De Juárez a Uruapan nos separan quince años. Quince años y una falsa creencia: que ambas intervenciones llegaron a un territorio herido, para reconstruirlo a través de una malla de programas sociales, compromisos y recursos extraordinarios. Sin embargo, detrás de éstas y muchas otras aparentes similitudes se asoman dos visiones diametralmente distintas de entender al país y sus profundas problemáticas.

En Juárez, ahora lo vemos y sabemos, siempre existió de fondo una lógica neoliberal que veía a esta ciudad menos como una comunidad herida y más como un riesgo que amenazaba la estabilidad de los mercados, la inversión y la gobernabilidad, apoyada además en la figura de Genaro García Luna, exsecretario de Seguridad Pública, colaborador por dos décadas del Cártel de Sinaloa y actual convicto en EU con una sentencia de más de 38 años en una prisión de máxima seguridad.

El programa nació en 2010 como una aparente respuesta a la elevada tasa de violencia homicida, desatada justamente por una muy equivocada estrategia de guerra frontal contra el crimen. Se estructuraron alrededor de 160 acciones con un presupuesto de apenas 3,383 millones de pesos, de los cuales buena parte se utilizó para tecnología de vigilancia, plataformas de comunicación e infraestructura carcelaria, contratos a empresas del círculo cercano a García Luna, quien nunca dejó de recibir y ocultar sobornos millonarios provenientes del Cártel de Sinaloa y de los Beltrán Leyva, para otorgarles protección y acceso a información de alta seguridad. Además, sobra decir que las estructuras de gobierno, justicia y seguridad pública se mantuvieron intactas.

Tareas por realizar:
1 > ¿En qué año nació el programa de Juárez, según el texto sobre Juárez y Uruapan?
2 > Devuelve sin cambios el pasaje del texto sobre Juárez y Uruapan que va de "En Juárez, ahora" a "de máxima seguridad.".
3 > Retoma el texto sobre Juárez y Uruapan a partir de su última oración.

Datos proporcionados:
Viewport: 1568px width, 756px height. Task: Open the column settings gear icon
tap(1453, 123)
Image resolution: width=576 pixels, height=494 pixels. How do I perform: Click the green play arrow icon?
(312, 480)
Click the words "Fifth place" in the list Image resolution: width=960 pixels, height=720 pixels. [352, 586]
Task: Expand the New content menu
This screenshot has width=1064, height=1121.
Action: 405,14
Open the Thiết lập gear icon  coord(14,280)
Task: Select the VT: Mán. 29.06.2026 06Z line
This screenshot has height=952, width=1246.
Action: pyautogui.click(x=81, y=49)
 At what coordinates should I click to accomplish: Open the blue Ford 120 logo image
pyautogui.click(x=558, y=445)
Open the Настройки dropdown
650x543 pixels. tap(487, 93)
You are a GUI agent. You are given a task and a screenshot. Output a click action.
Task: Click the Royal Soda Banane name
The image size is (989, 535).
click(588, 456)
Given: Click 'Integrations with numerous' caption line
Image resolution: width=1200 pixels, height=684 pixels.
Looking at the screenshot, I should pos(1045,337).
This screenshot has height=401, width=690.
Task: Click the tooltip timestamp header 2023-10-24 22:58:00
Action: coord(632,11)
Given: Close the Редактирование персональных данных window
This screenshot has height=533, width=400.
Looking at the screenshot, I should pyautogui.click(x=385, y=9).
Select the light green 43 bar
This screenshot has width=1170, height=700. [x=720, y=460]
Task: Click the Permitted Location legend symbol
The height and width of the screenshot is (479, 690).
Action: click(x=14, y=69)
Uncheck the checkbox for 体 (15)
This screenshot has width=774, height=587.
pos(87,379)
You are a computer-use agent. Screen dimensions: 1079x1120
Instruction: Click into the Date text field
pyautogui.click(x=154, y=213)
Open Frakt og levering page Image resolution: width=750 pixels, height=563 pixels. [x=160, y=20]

Respuestas:
1 > En 2010.

2 >
En Juárez, ahora lo vemos y sabemos, siempre existió de fondo una lógica neoliberal que veía a esta ciudad menos como una comunidad herida y más como un riesgo que amenazaba la estabilidad de los mercados, la inversión y la gobernabilidad, apoyada además en la figura de Genaro García Luna, exsecretario de Seguridad Pública, colaborador por dos décadas del Cártel de Sinaloa y actual convicto en EU con una sentencia de más de 38 años en una prisión de máxima seguridad.

3 >
La Cuarta Transformación nace precisamente como reacción a ese modelo. Desde 2018 se ha insistido en que la violencia no puede tratarse como un problema estrictamente policial, ni la seguridad como un nicho de negocio, tampoco hacer la política social como dádiva condicionada. La promesa de esta transformación ha sido colocar en el centro la lucha contra la corrupción, el combate a la desigualdad y el reconocimiento de la dignidad de las víctimas, asumiendo que no hay paz posible sin justicia; y esa debe ser la lente desde la cual debe leerse hoy el Plan Michoacán por la Paz y la Justicia.

A diferencia de Juárez, el Plan Michoacán comienza por reconocer la voz de comunidades, pueblos originarios, autoridades municipales, sectores productivos, víctimas, mujeres y jóvenes, porque no pueden imponerse estas intervenciones sin otorgarles legitimidad de los principales afectados.

Además, éste cuenta con uno de los mayores despliegues federales de las últimas décadas. Pone su enfoque en el bienestar como un derecho garantizado, a través de beneficios a más de un millón de personas, con una inversión superior a 30 mil millones de pesos en pensiones, apoyos a mujeres, personas con discapacidad, niñas, niños y apoyos al campo. Ampliación de la educación media y superior, becas a casi 900 mil estudiantes, instalación de nuevas unidades de salud y hospitales, inversión en agua y saneamiento, y construcción de caminos y carreteras que conecten regiones históricamente marginadas.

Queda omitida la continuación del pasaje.